_GOAL OF THE EXERCISE_:
In the records below, find the line with "Task: Click the horizontal" and the line with "The height and width of the screenshot is (515, 722)."; return exactly those lines and every line between them.

(Stored items from a collection)

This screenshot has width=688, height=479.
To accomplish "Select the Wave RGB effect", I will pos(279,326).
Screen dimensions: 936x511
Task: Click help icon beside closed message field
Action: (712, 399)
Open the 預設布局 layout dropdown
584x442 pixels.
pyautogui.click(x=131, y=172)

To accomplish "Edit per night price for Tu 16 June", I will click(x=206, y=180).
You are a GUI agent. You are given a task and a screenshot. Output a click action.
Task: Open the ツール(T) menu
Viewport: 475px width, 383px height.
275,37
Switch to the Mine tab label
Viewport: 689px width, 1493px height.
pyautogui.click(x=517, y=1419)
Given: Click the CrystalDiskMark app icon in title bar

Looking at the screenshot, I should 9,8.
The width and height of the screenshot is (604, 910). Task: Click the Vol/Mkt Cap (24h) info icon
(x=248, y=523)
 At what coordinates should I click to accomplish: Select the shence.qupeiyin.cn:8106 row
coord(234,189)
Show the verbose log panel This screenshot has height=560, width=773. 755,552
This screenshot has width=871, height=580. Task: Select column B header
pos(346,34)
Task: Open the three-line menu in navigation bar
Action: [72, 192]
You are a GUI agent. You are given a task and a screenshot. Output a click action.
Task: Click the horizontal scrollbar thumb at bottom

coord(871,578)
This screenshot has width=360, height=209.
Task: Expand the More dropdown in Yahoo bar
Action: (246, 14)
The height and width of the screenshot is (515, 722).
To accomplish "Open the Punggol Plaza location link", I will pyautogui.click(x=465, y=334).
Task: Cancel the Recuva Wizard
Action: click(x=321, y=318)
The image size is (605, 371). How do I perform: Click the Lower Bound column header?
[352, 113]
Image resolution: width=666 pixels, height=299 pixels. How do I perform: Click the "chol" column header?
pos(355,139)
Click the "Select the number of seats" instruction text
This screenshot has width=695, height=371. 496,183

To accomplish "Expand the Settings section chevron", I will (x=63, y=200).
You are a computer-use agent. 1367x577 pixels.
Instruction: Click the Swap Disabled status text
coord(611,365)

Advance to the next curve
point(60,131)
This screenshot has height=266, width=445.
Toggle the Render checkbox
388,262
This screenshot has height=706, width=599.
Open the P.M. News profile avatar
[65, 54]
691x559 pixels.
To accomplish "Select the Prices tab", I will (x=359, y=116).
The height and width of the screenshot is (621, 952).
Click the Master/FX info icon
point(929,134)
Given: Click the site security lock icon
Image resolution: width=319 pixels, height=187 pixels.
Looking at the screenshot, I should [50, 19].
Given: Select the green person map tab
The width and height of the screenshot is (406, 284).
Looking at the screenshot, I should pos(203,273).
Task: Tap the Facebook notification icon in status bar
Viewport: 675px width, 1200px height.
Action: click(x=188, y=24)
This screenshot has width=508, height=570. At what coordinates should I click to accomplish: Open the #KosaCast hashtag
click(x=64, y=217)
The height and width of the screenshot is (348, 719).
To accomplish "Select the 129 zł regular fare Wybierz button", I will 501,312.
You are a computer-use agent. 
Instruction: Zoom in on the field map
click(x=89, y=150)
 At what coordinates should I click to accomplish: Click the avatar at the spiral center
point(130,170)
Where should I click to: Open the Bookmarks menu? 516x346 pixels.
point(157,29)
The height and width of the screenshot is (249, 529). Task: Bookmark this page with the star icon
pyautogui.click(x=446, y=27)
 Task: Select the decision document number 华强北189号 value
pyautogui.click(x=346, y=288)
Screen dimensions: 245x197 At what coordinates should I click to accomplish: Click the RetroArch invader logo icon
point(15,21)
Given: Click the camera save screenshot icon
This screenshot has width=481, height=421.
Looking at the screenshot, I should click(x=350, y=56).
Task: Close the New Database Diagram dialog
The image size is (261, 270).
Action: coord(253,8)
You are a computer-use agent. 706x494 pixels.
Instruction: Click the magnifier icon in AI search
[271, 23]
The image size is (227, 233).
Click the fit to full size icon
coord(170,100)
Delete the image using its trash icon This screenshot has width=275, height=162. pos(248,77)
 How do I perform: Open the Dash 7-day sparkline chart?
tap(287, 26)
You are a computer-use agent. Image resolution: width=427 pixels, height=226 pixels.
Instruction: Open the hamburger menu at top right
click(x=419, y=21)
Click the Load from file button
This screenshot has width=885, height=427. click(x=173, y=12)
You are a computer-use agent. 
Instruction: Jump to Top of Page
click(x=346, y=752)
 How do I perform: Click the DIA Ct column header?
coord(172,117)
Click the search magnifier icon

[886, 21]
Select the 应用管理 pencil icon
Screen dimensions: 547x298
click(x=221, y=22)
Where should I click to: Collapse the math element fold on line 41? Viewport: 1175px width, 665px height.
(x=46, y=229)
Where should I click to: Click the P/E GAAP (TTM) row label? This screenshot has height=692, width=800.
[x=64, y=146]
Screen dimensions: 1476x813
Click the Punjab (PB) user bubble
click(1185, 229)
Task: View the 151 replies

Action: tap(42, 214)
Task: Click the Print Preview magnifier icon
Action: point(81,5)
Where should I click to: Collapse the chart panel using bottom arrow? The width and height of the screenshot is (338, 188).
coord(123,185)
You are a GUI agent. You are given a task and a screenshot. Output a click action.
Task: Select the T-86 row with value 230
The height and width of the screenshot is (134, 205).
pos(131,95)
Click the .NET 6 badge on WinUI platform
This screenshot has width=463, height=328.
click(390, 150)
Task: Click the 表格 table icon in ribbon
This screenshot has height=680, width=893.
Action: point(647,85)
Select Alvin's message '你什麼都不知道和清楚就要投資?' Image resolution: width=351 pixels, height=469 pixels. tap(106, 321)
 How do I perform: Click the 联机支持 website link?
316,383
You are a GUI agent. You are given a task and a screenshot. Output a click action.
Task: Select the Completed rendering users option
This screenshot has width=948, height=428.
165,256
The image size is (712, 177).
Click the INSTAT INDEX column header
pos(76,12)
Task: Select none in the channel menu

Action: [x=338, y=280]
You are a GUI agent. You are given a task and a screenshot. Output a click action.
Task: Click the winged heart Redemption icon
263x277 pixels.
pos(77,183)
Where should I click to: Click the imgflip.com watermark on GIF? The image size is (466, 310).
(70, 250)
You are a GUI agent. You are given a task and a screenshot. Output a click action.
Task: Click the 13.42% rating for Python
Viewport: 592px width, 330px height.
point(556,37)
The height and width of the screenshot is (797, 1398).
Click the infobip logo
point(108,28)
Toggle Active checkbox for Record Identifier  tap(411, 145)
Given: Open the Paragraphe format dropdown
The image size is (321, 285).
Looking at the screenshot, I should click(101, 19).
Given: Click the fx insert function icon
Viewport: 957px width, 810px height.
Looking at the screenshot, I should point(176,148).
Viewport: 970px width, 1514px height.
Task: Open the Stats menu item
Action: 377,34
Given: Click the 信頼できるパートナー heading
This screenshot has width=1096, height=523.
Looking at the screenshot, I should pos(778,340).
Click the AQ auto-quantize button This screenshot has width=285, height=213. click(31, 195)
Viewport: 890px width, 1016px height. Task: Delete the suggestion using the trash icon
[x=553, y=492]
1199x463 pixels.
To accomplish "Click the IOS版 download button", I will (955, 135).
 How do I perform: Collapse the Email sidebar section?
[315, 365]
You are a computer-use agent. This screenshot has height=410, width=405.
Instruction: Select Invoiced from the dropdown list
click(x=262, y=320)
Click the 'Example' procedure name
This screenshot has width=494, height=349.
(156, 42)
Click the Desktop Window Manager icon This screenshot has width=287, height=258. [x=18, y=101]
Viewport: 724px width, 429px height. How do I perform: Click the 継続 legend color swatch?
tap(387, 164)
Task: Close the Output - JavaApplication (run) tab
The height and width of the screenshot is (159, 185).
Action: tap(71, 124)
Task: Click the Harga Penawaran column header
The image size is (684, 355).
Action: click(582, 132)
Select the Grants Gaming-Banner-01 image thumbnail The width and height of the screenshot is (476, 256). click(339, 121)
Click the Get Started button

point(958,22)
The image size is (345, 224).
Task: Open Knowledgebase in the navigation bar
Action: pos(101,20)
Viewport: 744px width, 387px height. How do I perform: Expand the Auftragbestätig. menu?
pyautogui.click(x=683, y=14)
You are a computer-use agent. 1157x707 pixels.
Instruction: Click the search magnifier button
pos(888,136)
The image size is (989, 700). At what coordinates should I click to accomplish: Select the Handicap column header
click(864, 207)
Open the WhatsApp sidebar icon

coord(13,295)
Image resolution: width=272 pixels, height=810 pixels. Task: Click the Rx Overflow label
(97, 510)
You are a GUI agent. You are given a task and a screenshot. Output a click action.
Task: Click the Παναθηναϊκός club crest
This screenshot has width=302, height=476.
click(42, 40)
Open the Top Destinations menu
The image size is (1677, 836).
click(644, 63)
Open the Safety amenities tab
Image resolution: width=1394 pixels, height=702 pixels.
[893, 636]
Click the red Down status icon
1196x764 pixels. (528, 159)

_TASK RESPONSE_:
Task: Click the horizontal scrollbar thumb at bottom

coord(871,578)
This screenshot has width=360, height=209.
Task: Expand the More dropdown in Yahoo bar
Action: (246, 14)
The height and width of the screenshot is (515, 722).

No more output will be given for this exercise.